# Problem to work on:
Count the lines in the listing below that contain the string "width", matching case exactly. Give only the number.

# Records for this task:
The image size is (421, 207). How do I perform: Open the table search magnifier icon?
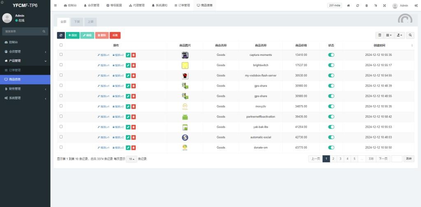coord(410,35)
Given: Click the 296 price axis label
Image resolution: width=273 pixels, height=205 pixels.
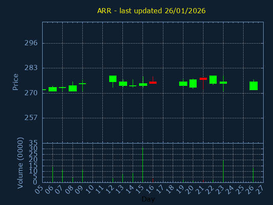Looking at the screenshot, I should coord(31,43).
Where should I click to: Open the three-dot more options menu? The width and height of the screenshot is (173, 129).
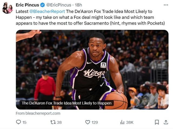click(166, 5)
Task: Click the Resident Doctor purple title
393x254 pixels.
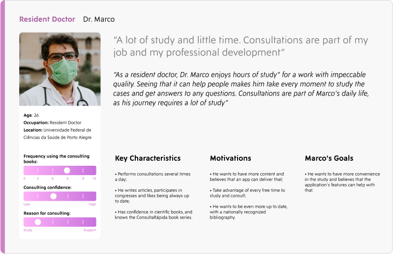Action: pyautogui.click(x=47, y=19)

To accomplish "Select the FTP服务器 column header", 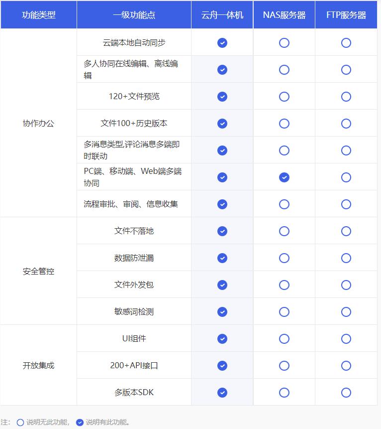I will coord(346,15).

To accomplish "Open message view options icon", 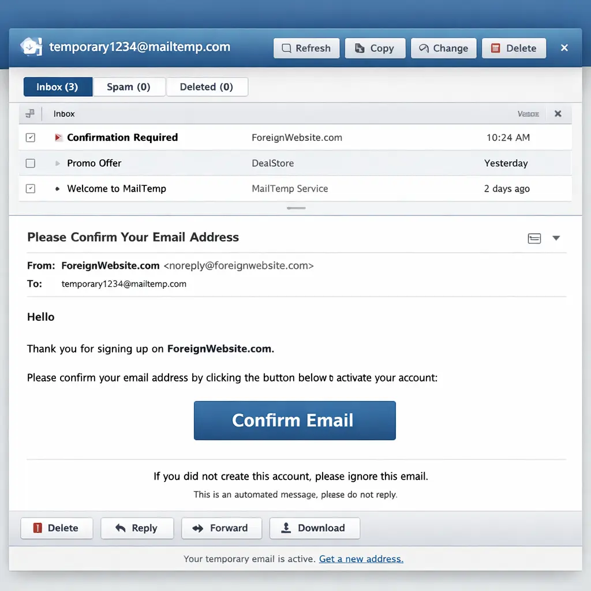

# Expected output:
2